Childcare Costs by State 2026
Annual cost of center-based infant childcare across all 50 states. Sourced from the Child Care Aware of America "Price of Care" report and the DOL Women's Bureau National Database of Childcare Prices. Figures are list prices and do not reflect CCDBG subsidies.
Cheapest 10 states
Lowest annual childcare cost
| Rank | State | Annual infant care | % of median income |
|---|---|---|---|
| 1 | Mississippi | $7,530 | 16.2% |
| 2 | Arkansas | $7,560 | 14.4% |
| 3 | Kentucky | $7,910 | 14.2% |
| 4 | Louisiana | $8,580 | 16.4% |
| 5 | South Dakota | $8,580 | 13.4% |
| 6 | Alabama | $8,730 | 15.3% |
| 7 | Oklahoma | $8,830 | 15.5% |
| 8 | South Carolina | $9,220 | 15.5% |
| 9 | Georgia | $9,420 | 14.5% |
| 10 | Tennessee | $9,540 | 16.0% |
Most expensive 10 states
Highest annual childcare cost
| Rank | State | Annual infant care | % of median income |
|---|---|---|---|
| 1 | Massachusetts | $21,250 | 23.7% |
| 2 | Washington | $19,850 | 24.1% |
| 3 | California | $19,550 | 23.0% |
| 4 | New York | $17,820 | 24.0% |
| 5 | Colorado | $17,400 | 21.2% |
| 6 | Minnesota | $17,070 | 22.0% |
| 7 | Oregon | $16,700 | 23.8% |
| 8 | Hawaii | $16,700 | 19.7% |
| 9 | Connecticut | $16,650 | 19.9% |
| 10 | New Jersey | $16,450 | 19.3% |
Sources: Child Care Aware of America "Price of Care" 2024 report, DOL Women's Bureau National Database of Childcare Prices, Census ACS median household income.
The 7% benchmark
No state meets the affordability benchmark.

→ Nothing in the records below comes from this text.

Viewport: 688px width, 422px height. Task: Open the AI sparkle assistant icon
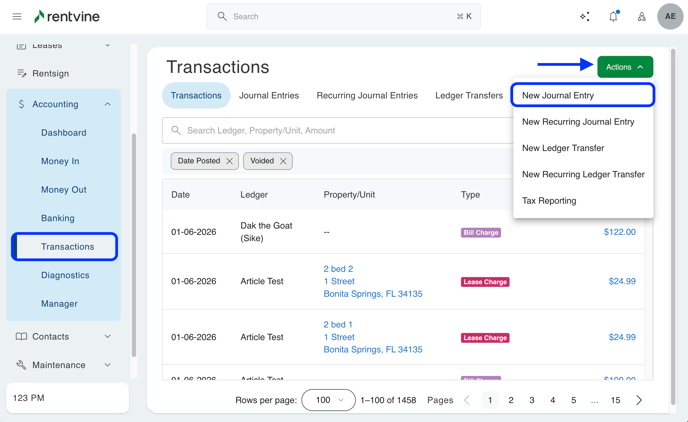(585, 17)
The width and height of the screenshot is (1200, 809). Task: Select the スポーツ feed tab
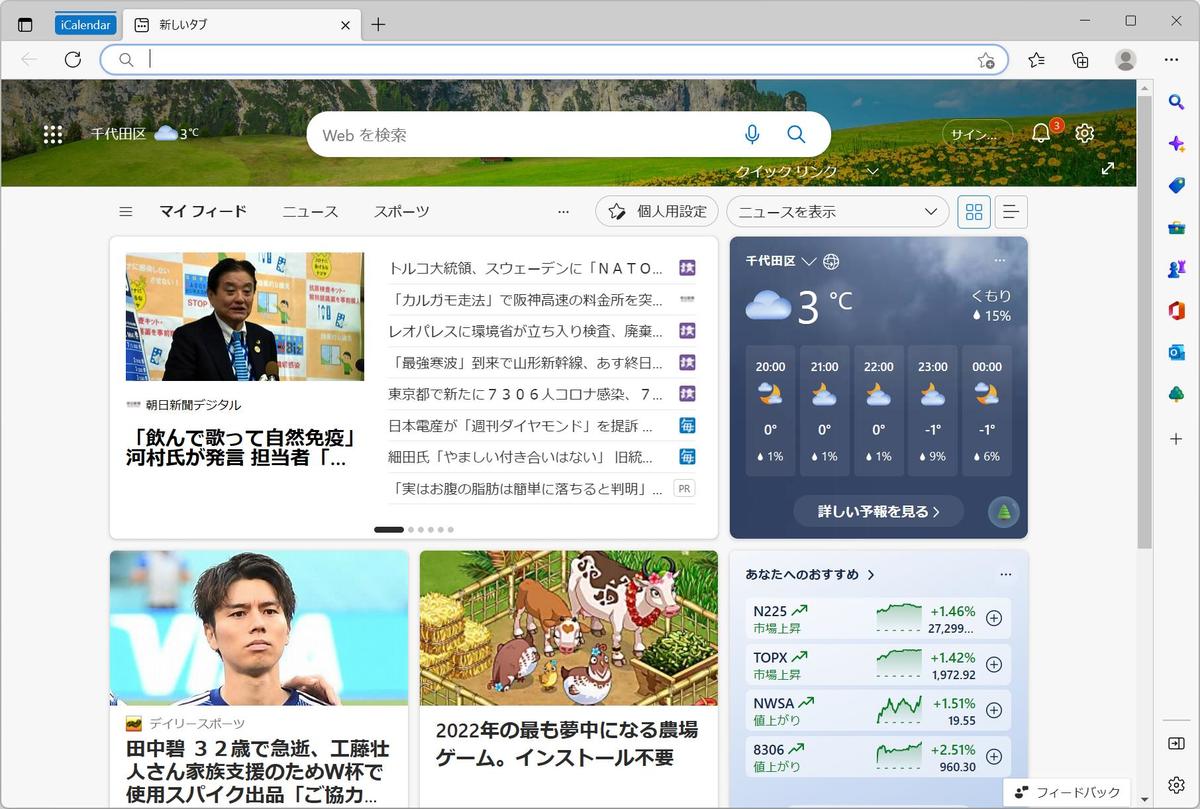click(402, 211)
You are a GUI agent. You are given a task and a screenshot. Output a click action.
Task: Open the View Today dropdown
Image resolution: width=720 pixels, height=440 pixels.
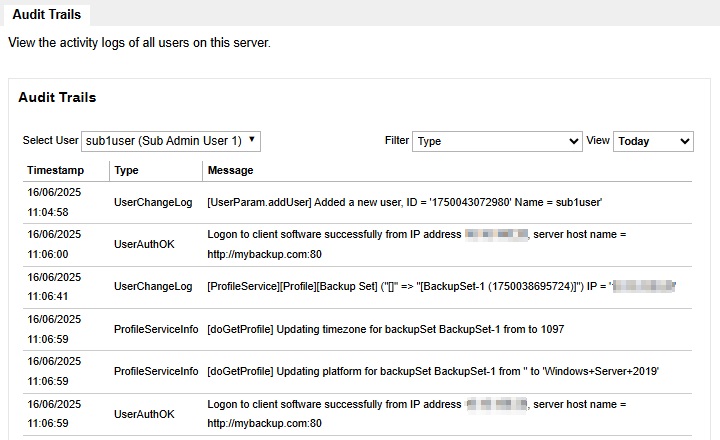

The Department of Health and Human Services defines childcare as "affordable" when it costs less than 7% of household income. Across all 50 states and DC, center-based infant care is between 13% (South Dakota) and 25% (Vermont, NY, Washington) of median household income. No state meets the federal benchmark for infant care; nearly all states fail it by a factor of two or more.
Why is childcare structurally expensive? Regulated child-to-teacher ratios (typically 1:3 or 1:4 for infants) make labour the dominant cost. Labour cannot scale via productivity gains the way other services can. Centers also face fixed costs in licensing, facility compliance and insurance. The result is a market where prices closely track local wages and rent.
Federal CCDBG (Child Care and Development Block Grant) subsidies and state supplements help low-income families. Eligibility thresholds and copay schedules vary by state; the Child Care Aware report tracks these annually.